Robert Kéchichian : Pas
du tout. On a fait des essais entre Méliné et Aram. Aram n'a
pas fait d'essai. Il y a eu un essai de Serge Avédikian, mais
ils n'ont jamais travaillé ensemble. Moi j'aime bien aussi
le saut dans l'inconnu, le saut dans un lieu, celui de l'espace
dans lequel on tourne.
Objectif Cinéma :
Du coup, c'était très spontané ?
Robert Kéchichian : C'était
spontané mais très dirigé.
Objectif Cinéma :
La musique d'Aram est très marquante, très présente.

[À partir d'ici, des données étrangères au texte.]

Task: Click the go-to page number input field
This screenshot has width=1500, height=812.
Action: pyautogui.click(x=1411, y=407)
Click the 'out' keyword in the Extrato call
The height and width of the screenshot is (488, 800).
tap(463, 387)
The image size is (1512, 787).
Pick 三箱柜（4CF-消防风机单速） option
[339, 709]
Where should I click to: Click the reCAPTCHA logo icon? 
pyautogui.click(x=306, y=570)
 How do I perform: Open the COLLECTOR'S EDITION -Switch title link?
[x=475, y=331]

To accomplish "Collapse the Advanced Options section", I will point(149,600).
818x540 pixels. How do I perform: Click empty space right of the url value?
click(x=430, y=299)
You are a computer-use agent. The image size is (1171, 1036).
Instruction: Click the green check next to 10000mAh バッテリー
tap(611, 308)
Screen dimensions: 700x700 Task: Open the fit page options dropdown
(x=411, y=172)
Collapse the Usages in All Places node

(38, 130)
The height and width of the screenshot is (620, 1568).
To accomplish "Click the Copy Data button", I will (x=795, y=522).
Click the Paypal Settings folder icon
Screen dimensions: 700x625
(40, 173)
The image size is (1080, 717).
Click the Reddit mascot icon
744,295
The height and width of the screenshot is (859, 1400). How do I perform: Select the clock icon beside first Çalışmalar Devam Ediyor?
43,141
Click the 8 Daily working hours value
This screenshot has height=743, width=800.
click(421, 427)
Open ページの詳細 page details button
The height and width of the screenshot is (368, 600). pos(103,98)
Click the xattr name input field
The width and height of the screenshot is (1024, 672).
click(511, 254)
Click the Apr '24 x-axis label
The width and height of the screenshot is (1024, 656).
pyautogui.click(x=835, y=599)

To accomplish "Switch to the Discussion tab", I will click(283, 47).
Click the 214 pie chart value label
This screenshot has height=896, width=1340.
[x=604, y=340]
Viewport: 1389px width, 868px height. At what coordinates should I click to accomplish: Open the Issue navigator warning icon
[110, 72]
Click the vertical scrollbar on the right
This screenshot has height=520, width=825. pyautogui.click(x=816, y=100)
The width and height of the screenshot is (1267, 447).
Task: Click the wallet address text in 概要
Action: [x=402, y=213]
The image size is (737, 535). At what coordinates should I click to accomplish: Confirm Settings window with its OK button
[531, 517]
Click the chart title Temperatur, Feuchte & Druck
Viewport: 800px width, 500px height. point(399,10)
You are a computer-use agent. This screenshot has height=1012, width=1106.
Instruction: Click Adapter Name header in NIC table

Quelle utilisation avez-vous voulu en faire ? Car il y a aussi
beaucoup de scènes sans musique. Comment s'est opéré le choix
des scènes avec ou sans musique ?
Robert Kéchichian : Pendant
toute l’écriture du scénario, j'étais hanté par cette musique
arménienne traditionnelle. Comme je le disais dans le dossier
de presse (2), on dit d'une musique qu'elle est traditionnelle
quand elle court avec le temps et qu'elle devient mémoire.
Et la musique arménienne est une longue plainte qui se souvient
du drame et des souffrances du peuple arménien. C’était la
base de ma réflexion musicale et, pour le reste, tout à fait
franchement, c'est au moment du montage que s'est opéré le
choix de la musique, avec la chef monteuse qui me suggérait
des choses…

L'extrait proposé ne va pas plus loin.